As with most things, preventative care is the most effective approach to your pet’s health. For that reason we recommend the following for your pet in-between visits to see us:
- Brushing your pet’s teeth – The easiest way to get your pet used to having their teeth brushed is to start the process from an early age. You should always use specialist animal toothpaste and never human products. All our vets and nurses are happy to demonstrate how to brush your pet’s teeth (including cats!) as it can be a bit of a challenge at first and it’s important to get it right from the start. We have lots of home-care information for you so please don’t hesitate to ask.
- A dry or partially dry diet – When an animal chews on a hard biscuit it will act in an abrasive way against their teeth, removing any plaque build-up (which in time leads to tartar and eventually disease).
- Dental treats – As well as removing plaque, dental treats can also prevent bad breath.
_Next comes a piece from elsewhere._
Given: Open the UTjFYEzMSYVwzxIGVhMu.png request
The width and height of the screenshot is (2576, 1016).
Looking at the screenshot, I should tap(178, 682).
Please note: overweight animals should not be given dental treats too often.
If your pet ever begins to demonstrate any of the following symptoms you should make an appointment for them to see one of our veterinary professionals as soon as possible:
- Quiet or subdued behaviour
- Pawing at the mouth
- Not eating/difficulty eating/chewing on one side of the mouth
- Keen to eat (visiting the food bowl) but then moving away from the bowl
- Excess salivation
- Face swelling (in severe cases)
Should your pet ever need dental treatment, they’re in the best possible hands at The Neighbourhood Vet. As well as having a team of highly experienced veterinary staff, we also have some of the most advanced equipment available.